● **WHAT THE TASK ASKS**:
Below are the entries; give again exactly the lines from the one mentioning "Laparoscopy Drapes (142, 1268)" through the one mentioning "Urology drape/TUR Drapes (164, 1292)", inclusive.

*** Opening INPUT FOR THIS TASK ***

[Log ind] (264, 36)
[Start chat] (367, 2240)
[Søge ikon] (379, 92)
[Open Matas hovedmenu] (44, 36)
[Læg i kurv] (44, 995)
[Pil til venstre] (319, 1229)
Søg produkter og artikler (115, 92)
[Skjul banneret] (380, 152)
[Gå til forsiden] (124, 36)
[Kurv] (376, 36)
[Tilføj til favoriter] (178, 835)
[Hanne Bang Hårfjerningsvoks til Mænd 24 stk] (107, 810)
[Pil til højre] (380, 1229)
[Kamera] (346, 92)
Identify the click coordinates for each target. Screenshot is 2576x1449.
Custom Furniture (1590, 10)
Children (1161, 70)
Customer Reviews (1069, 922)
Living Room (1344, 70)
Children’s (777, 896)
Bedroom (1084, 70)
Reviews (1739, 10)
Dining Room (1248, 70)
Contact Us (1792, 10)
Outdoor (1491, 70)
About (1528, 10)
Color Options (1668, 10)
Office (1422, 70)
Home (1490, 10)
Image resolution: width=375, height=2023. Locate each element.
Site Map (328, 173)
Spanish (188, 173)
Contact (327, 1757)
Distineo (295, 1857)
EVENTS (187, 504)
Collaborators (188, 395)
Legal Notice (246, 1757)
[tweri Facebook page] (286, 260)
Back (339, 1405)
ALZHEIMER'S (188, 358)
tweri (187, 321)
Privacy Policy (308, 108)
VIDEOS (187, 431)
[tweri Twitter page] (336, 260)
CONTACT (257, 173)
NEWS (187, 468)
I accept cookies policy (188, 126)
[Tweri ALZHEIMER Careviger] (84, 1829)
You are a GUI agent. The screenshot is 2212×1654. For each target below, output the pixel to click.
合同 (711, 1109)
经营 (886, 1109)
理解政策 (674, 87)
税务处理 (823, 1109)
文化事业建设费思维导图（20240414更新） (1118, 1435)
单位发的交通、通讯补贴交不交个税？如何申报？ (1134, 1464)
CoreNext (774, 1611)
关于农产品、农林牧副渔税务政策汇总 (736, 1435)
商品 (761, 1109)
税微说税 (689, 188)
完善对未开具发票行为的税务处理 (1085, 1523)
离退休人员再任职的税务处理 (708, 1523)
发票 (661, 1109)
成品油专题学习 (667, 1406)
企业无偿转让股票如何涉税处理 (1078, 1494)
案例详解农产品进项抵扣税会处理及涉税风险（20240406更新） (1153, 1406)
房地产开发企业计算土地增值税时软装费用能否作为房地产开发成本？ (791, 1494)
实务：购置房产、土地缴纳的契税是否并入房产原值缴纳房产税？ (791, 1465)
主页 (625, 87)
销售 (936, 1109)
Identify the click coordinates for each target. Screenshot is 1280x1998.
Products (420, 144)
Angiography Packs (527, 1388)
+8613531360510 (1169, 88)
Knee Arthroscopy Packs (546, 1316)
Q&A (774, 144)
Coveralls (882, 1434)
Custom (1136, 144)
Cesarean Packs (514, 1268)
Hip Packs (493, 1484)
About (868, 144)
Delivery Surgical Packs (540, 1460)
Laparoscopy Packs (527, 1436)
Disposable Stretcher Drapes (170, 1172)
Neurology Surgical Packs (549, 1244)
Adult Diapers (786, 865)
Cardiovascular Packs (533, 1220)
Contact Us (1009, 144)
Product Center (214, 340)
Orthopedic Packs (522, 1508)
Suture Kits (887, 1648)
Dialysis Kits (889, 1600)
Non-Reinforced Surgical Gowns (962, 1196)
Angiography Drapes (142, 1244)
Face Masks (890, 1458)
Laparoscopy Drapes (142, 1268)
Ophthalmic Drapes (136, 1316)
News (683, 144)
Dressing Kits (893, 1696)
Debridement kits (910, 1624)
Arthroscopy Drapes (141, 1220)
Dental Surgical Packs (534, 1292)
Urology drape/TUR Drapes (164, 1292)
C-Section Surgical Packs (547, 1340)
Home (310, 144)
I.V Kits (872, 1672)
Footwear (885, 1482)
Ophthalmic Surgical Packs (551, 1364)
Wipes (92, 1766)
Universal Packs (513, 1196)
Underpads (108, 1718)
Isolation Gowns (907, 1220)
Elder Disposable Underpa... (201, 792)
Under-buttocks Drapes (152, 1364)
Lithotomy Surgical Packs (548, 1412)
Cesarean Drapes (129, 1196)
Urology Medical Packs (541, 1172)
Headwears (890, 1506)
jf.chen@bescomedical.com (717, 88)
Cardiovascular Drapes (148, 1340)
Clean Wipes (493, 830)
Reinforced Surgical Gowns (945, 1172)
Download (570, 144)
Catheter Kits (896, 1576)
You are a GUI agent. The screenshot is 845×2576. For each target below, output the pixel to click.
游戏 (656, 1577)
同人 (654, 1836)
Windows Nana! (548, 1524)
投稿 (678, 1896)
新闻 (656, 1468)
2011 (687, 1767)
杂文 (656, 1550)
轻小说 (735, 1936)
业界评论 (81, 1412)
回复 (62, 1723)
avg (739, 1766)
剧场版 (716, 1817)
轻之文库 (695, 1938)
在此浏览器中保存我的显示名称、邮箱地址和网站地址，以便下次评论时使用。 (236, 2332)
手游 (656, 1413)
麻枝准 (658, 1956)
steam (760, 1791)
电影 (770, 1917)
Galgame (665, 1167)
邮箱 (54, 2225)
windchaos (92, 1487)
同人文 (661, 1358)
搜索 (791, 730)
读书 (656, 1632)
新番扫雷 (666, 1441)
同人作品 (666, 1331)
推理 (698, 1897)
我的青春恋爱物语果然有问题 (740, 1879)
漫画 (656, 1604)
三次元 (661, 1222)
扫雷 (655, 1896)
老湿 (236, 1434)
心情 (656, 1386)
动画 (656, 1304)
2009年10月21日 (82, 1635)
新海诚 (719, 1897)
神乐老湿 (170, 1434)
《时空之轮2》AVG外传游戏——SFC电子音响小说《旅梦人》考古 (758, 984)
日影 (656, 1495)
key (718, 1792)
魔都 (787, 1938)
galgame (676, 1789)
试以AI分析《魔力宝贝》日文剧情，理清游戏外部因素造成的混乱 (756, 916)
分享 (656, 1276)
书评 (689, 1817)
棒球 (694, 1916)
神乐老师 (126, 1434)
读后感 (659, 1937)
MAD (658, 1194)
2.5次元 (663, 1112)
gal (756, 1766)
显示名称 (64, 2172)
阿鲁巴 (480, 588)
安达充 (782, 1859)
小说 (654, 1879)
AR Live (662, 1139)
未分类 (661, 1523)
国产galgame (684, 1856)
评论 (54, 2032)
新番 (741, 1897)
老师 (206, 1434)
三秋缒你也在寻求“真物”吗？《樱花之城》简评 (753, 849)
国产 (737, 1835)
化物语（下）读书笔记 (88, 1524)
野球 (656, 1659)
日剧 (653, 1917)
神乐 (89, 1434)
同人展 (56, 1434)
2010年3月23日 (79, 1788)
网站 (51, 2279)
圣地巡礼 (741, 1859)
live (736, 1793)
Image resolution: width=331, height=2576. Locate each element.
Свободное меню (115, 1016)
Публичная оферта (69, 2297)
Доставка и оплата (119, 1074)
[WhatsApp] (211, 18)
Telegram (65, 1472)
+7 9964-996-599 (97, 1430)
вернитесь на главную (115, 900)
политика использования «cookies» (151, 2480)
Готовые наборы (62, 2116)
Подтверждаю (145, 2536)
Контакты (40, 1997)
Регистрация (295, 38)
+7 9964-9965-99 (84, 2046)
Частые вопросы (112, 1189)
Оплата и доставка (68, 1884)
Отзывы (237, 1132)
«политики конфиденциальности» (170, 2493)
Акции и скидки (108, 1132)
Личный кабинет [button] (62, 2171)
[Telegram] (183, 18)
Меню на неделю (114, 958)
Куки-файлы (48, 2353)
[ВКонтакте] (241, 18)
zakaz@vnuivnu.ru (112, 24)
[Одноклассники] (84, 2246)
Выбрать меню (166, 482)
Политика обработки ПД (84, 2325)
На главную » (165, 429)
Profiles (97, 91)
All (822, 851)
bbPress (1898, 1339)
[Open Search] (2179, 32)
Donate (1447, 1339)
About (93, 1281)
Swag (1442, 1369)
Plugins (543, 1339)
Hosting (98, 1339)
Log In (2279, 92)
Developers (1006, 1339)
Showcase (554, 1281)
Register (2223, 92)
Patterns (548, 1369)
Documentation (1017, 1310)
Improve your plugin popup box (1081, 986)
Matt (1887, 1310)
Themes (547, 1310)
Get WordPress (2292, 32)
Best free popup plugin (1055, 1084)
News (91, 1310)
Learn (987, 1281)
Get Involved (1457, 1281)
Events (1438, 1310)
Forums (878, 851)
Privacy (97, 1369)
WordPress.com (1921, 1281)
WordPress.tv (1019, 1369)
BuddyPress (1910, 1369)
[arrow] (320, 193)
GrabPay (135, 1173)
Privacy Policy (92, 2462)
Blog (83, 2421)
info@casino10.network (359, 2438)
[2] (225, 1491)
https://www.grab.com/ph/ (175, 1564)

*** Closing INPUT FOR THIS TASK ***

● **THE COMPLETED TASK**:
Laparoscopy Drapes (142, 1268)
Ophthalmic Drapes (136, 1316)
News (683, 144)
Dressing Kits (893, 1696)
Debridement kits (910, 1624)
Arthroscopy Drapes (141, 1220)
Dental Surgical Packs (534, 1292)
Urology drape/TUR Drapes (164, 1292)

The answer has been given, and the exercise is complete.